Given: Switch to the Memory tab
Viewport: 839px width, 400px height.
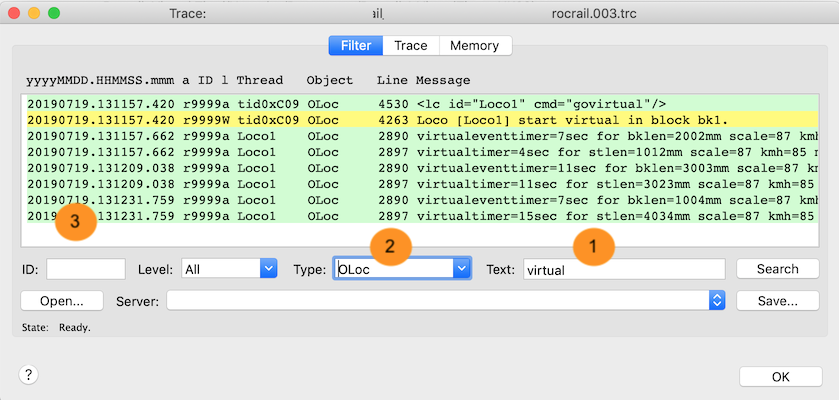Looking at the screenshot, I should (x=474, y=46).
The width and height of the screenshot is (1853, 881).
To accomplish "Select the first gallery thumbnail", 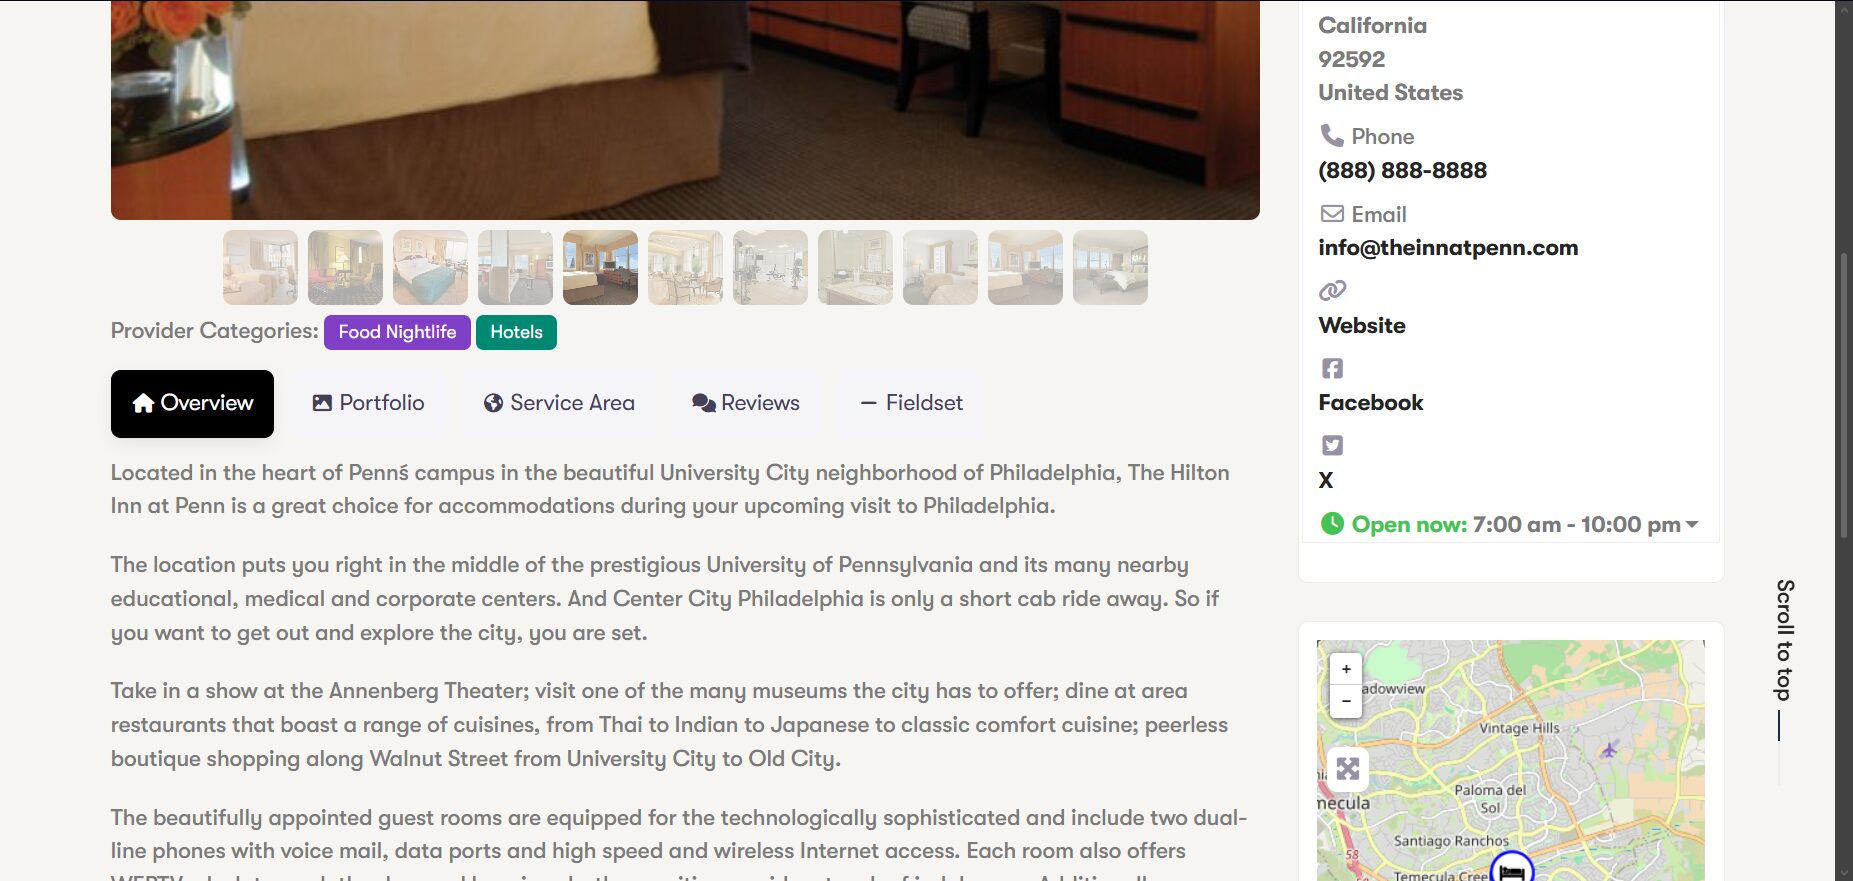I will [260, 267].
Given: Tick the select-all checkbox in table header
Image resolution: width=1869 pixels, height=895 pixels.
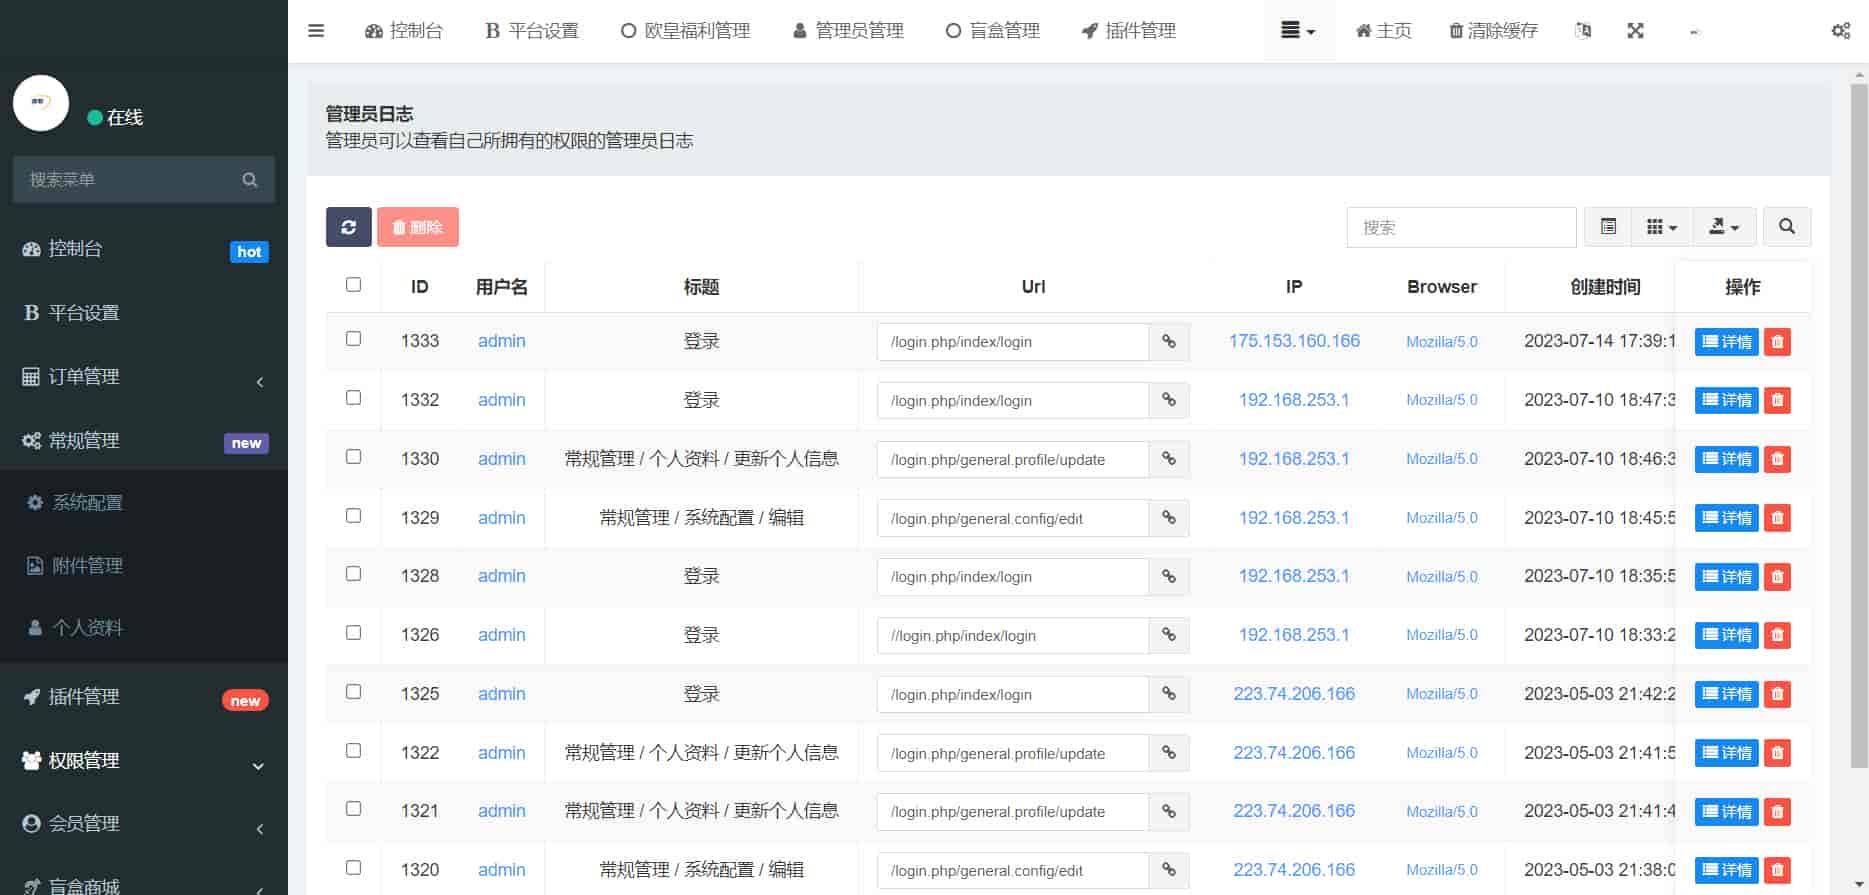Looking at the screenshot, I should (353, 285).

* EXERCISE DIRECTIONS
State how many lines contain the word "Given" across the listing, and give no other text.

* TASK RESPONSE
2